-------- Extracted material

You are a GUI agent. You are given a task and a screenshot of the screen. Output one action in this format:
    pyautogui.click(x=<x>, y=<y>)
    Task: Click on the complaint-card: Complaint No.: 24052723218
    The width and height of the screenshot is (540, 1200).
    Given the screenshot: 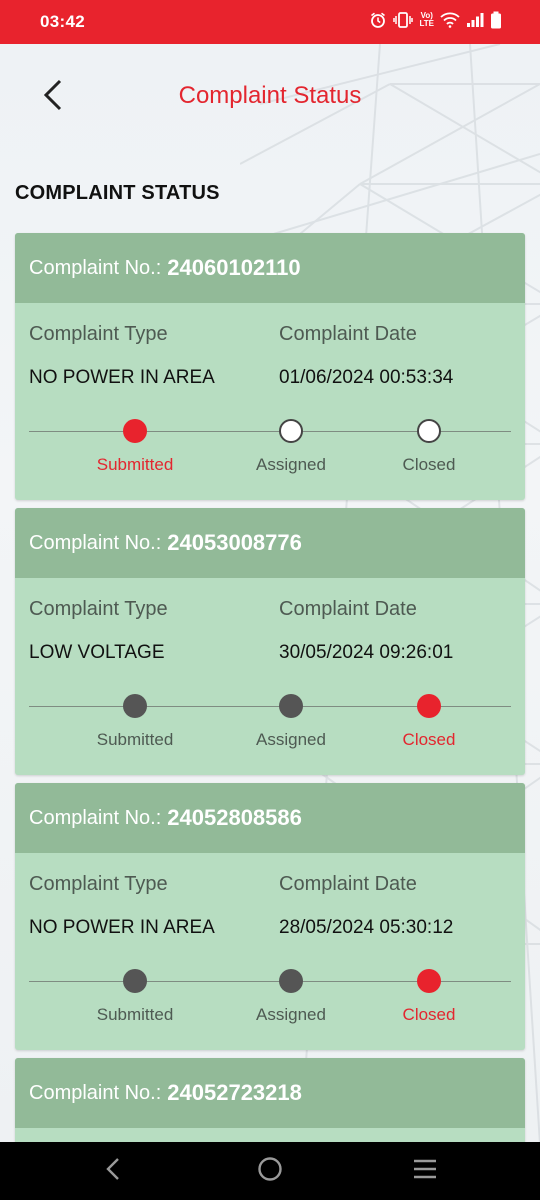 What is the action you would take?
    pyautogui.click(x=270, y=1100)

----------------

* **Problem details**:
Rewrite the data from its start through the line containing "The width and", substituting "screen image" for every "screenshot" and leaving everything else unchanged.

* **Reply**:
You are a GUI agent. You are given a task and a screen image of the screen. Output one action in this format:
    pyautogui.click(x=<x>, y=<y>)
    Task: Click on the complaint-card: Complaint No.: 24052723218
    The width and height of the screen image is (540, 1200).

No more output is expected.